Place Georges Damas Aléka : l’Ordre des architectes dément toute accusation contre la Présidence
2026-07-08 14:58:00
L’Ordre gabonais des architectes (OGA) rejette les accusations relayées dans certains médias concernant son implication présumée dans la mise en cause du chef de l’État dans les retards du chantier de la Place Georges Damas Aléka. Dans un communiqué officiel daté du 7 juillet 2026, l’institution affirme ne s’être jamais exprimée publiquement sur ce dossier et dénonce des déclarations qu’elle qualifie de « calomnieuses et diffamatoires ».
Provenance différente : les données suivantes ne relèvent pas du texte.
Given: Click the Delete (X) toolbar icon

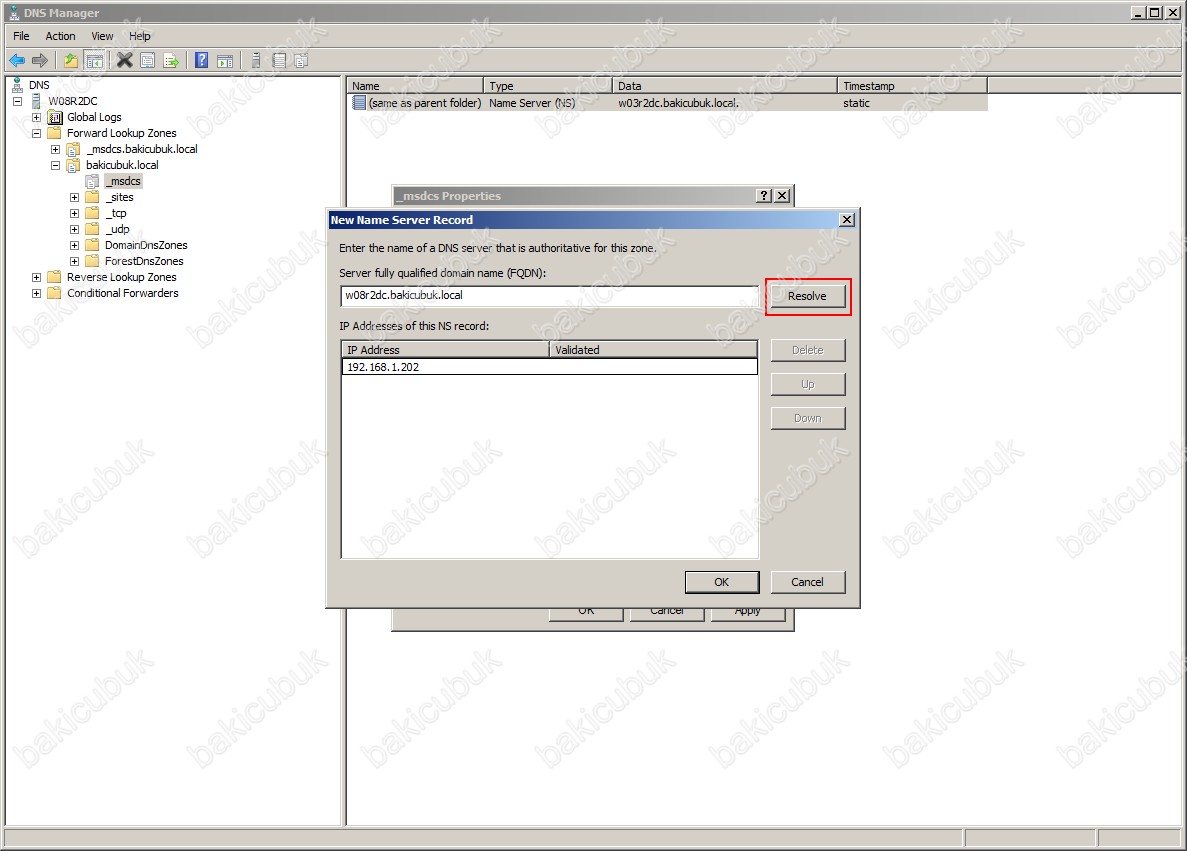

La polémique autour du chantier de la Place Georges Damas Aléka connaît un nouveau rebondissement. Le Conseil national de l’Ordre gabonais des architectes (CNO) a publié un communiqué pour se désolidariser des informations diffusées le 7 juillet 2026 par plusieurs médias en ligne, lesquelles attribuaient à l’institution des propos mettant en cause la responsabilité du président de la République dans les retards de livraison de l’ouvrage. Face à ces affirmations, l’Ordre affirme n’avoir jamais communiqué officiellement sur ce projet et rappelle qu’il s’est imposé depuis le début un devoir de réserve sur un dossier faisant l’objet d’une forte exposition médiatique.
Dans son communiqué référencé 001/CNO/PR/07-2026, le Conseil national de l’Ordre précise qu’il est la seule instance habilitée à s’exprimer au nom de l’organisation et qu’aucune interview, déclaration ou transmission de document n’a été accordée à un média concernant cette affaire. L’institution souligne également que sa communication institutionnelle s’effectue exclusivement à travers ses canaux publics officiels. Elle rejette ainsi toute attribution de propos ou de documents qui ne proviendraient pas directement de ses instances dirigeantes.
Cette mise au point intervient dans un contexte marqué par une controverse persistante autour des délais d’exécution de la Place Georges Damas Aléka, un projet dont les conditions de réalisation font l’objet de nombreux débats publics. Alors que plusieurs versions circulent sur les causes des retards observés, l’Ordre des architectes entend clarifier sa position et préserver son rôle institutionnel. Face à ce qu’il considère comme une atteinte à son image, le Conseil national indique se réserver le droit d’engager des actions ultérieures. Une réaction qui pourrait ouvrir une nouvelle séquence dans le débat autour de ce chantier emblématique.